All of these countries have large Muslim populations. Most repeat the shahada regularly, offer durood many times a day, pray five times a day, fast during Ramazan, give zakat and try to perform the Hajj.
All have better literacy rates, better employment numbers, lower inflation, less, terrorist attacks and greater human security than Pakistanis.
Only a charlatan (or a fool) would blame all of this on just one single factor. So please don’t. But do consider what is different between these other countries and the Islamic Republic of Pakistan.
You can try to throw Afghanistan under the bus here, but Turkey has been Erdoganing for two decades whilst dealing with Kurdish terror, and Syrian collapse and Bangladesh has dealt with the Rohingya refugee crisis. So no, it isn’t Afghanistan. It also isn’t India. Every country listed above has serious border issues and serious national security challenges. None is held hostage by corruption, retirements, extensions, votes of no confidence or phantom foreign conspiracies.
The one permanent feature of Pakistan’s polycrisis, other than national failure, is the civilian bureaucracy. This is both true and tragic – because individually Pakistani bureaucrats are, to a woman and man, superhero-level functionaries.
They operate in hostile, adverse conditions, with low pay, and almost non-existent security of tenure. Yet they show up to work every day, and many, though not all, are able to swim with the best of them, globally.
Yet as a collective, the public sector is not a reflection of the individual integrity, ingenuity, and competence of the civil servant you (and I) know to be brilliant.
Instead, the Pakistani public sector is, to borrow from Matt Taibi, a great vampire squid wrapped around the face of Pakistan, relentlessly jamming its blood funnel into anything that smells like progress.

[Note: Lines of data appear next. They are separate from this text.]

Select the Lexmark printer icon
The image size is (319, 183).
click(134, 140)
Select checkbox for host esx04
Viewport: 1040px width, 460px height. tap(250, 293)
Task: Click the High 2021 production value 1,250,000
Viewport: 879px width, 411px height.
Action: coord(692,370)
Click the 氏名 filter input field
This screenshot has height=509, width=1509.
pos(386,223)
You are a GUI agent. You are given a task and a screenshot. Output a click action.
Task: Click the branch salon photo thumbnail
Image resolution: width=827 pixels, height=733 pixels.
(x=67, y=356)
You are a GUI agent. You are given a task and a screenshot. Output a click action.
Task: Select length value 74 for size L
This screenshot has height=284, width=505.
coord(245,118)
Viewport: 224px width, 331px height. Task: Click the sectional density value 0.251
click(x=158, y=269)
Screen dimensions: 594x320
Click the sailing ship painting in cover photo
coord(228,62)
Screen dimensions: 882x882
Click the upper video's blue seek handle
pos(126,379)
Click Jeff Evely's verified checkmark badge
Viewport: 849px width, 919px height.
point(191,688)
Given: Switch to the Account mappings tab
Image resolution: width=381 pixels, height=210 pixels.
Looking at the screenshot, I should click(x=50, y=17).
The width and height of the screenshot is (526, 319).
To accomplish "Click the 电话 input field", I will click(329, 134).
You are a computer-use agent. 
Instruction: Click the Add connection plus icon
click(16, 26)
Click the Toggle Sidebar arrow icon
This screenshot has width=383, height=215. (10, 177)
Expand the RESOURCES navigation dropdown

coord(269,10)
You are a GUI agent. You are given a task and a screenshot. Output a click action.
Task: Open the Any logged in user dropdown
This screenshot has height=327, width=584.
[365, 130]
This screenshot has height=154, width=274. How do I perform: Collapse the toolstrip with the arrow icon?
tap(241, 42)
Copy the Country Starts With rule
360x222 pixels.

Pakistan has a hungry and consumption-obsessed youth bulge – and yet investors do not come to Pakistan. Pakistan has a massive domestic consumption sector, constantly growing – and yet foreign manufacturers do not set up shop here.
Pakistan has some of the best top-shelf technology, banking, medicine and engineering talent on the planet — and yet foreign firms rarely recruit directly from here.
All of this is anchored in a public sector that is viciously and relentlessly anti-progress, anti-growth, anti-middle class, anti-poor, anti-investor and anti-merit.
Many Pakistanis will celebrate on November 29. Many will celebrate when the next election is announced. Many will celebrate when their party or coalition wins the election. But I guarantee one thing: there will be nothing meaningful to celebrate.
Pakistan needs a wholesale dismantling and reformation of the public sector. Short of this, our preoccupations with our favourite issues and personalities will help me fill this space as I have done for almost two decades.
But these will not advance the Pakistani condition. Only a political process of public-sector reformation can do that.
The writer is an analyst and commentator.